The number of lines holding "click" is all you should give; count them in the records below.

[Opening PROVIDED ENTRIES section]

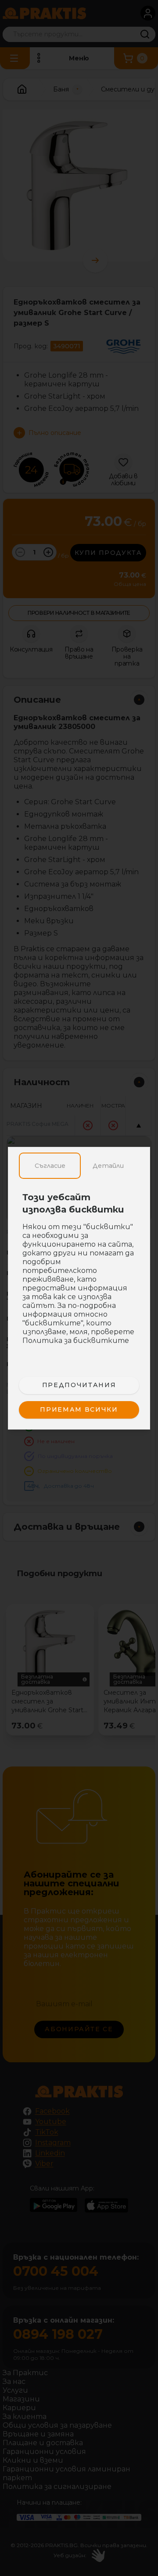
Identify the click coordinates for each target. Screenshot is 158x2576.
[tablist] (79, 1166)
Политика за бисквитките (75, 1340)
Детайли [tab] (108, 1166)
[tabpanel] (79, 1273)
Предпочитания (79, 1385)
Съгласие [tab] (50, 1166)
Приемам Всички (79, 1409)
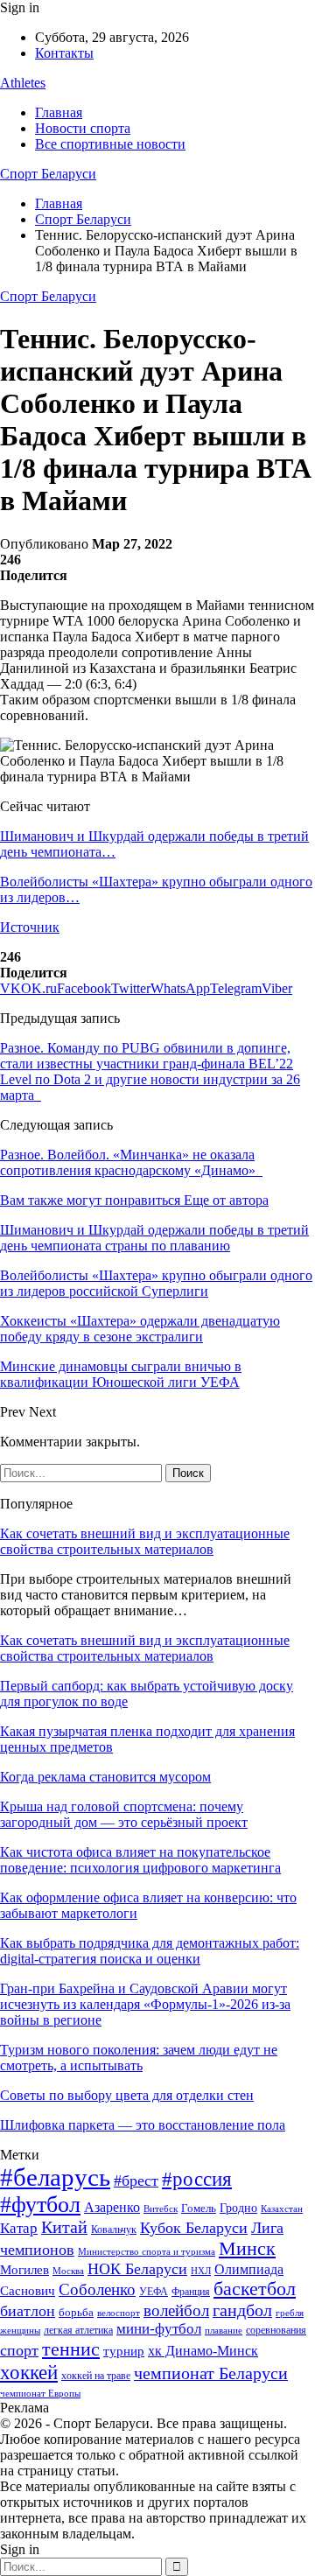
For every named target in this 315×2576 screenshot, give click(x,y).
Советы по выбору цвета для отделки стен (127, 2095)
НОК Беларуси (137, 2269)
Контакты (64, 53)
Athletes (23, 82)
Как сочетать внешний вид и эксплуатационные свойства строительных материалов (145, 1541)
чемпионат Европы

[Closing PROVIDED ENTRIES section]

## RESPONSE TO THIS TASK
2